* **Challenge**: In the data below, take the part that opens with the line containing "Where should I" and closes with the line containing "(x=1046, y=9)", and write it out again with "toolbar" swapped for "title bar" and everything else unchanged. Leave the pictures out of your answer.

* **Input material**:

= = = =

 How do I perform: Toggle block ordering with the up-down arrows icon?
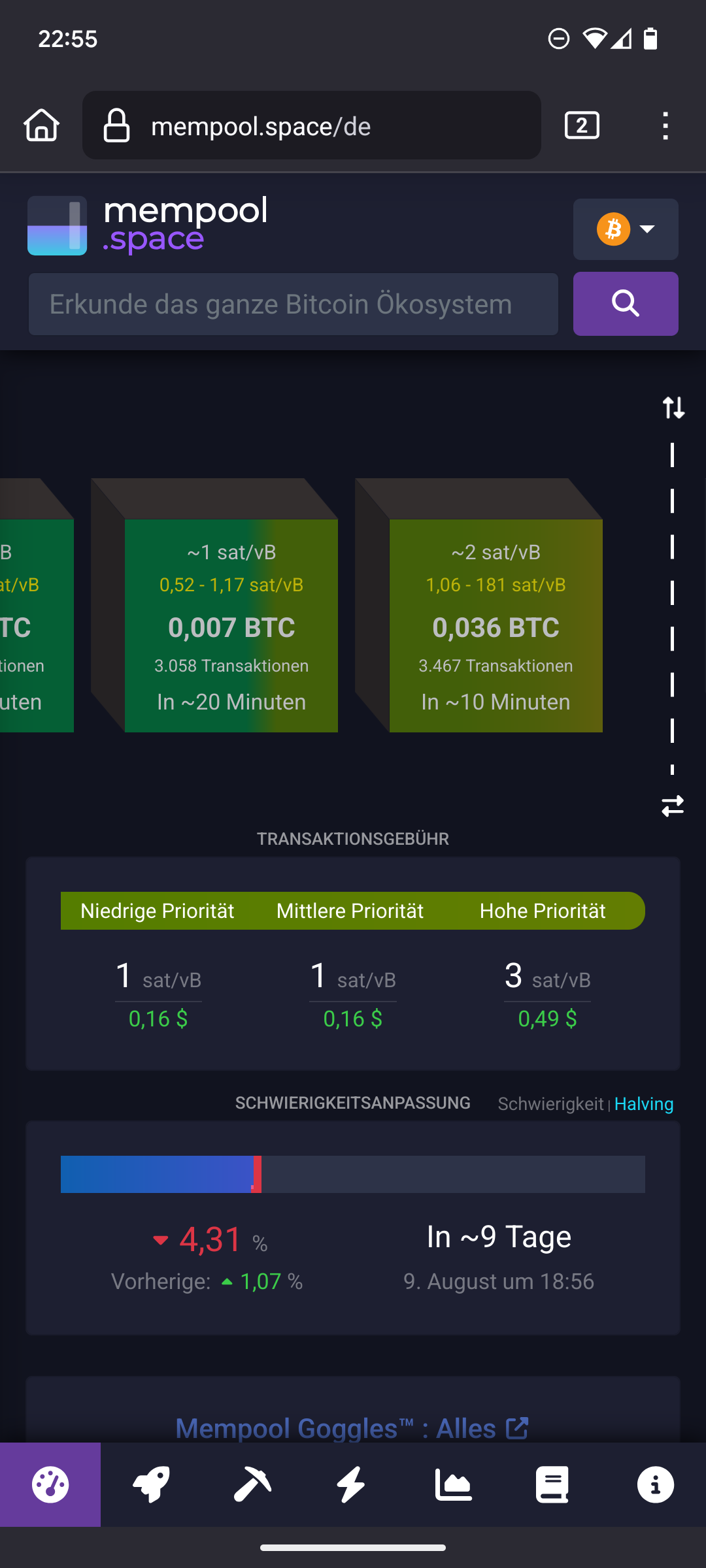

= = = =

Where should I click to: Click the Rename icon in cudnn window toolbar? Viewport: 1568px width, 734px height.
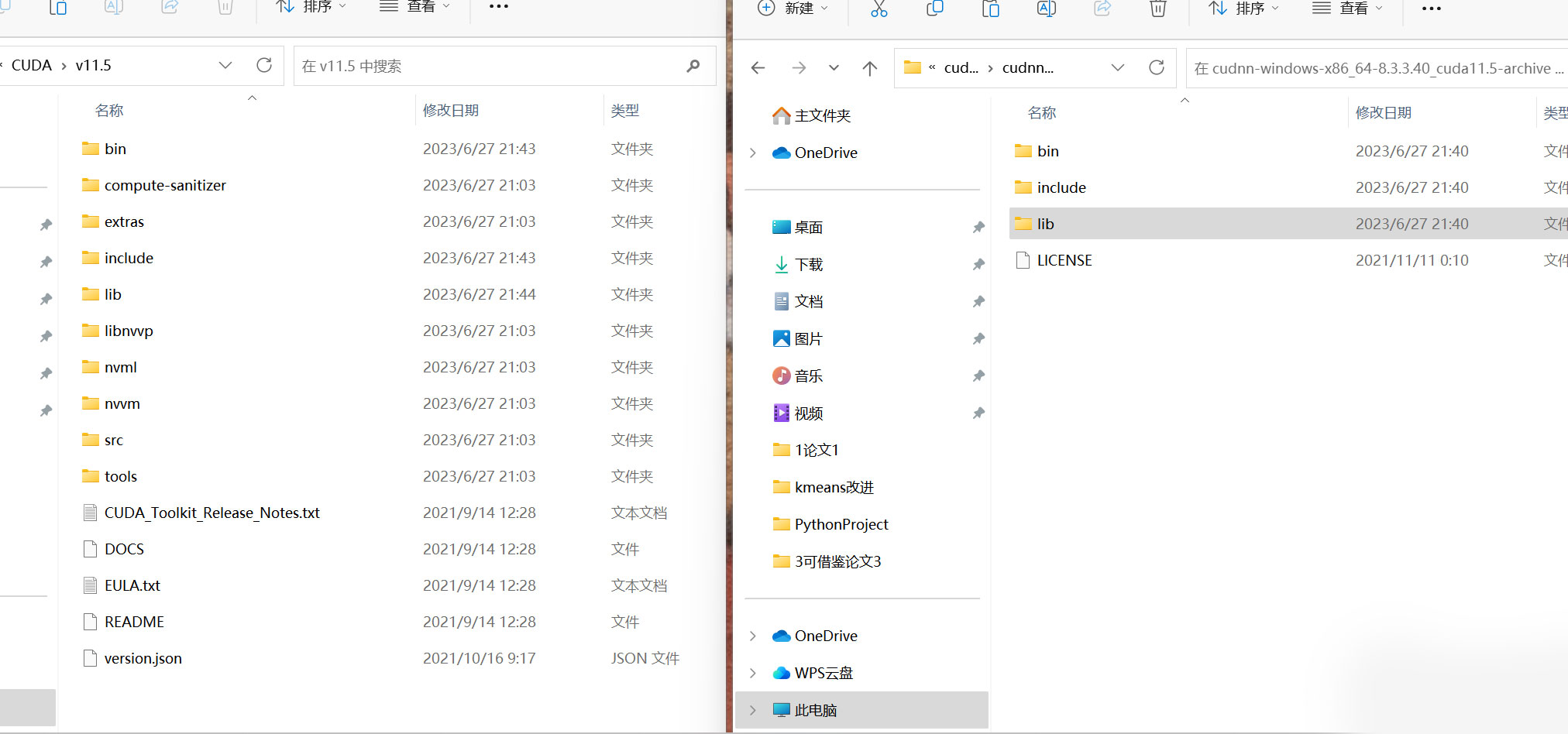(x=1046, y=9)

= = = =

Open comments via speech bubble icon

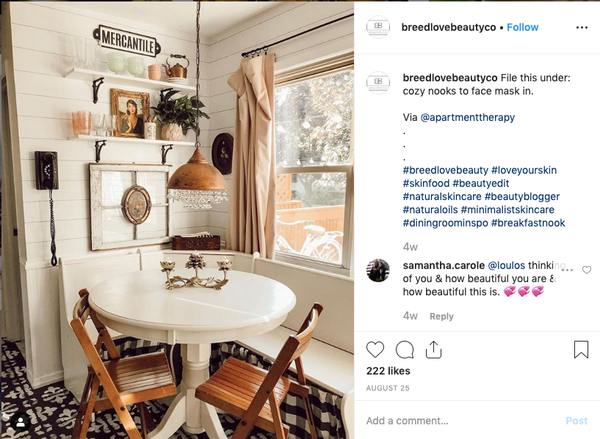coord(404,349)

= = = =

* **Result of this task**:
Where should I click to: Click the Rename icon in cudnn window title bar? Viewport: 1568px width, 734px height.
(x=1046, y=9)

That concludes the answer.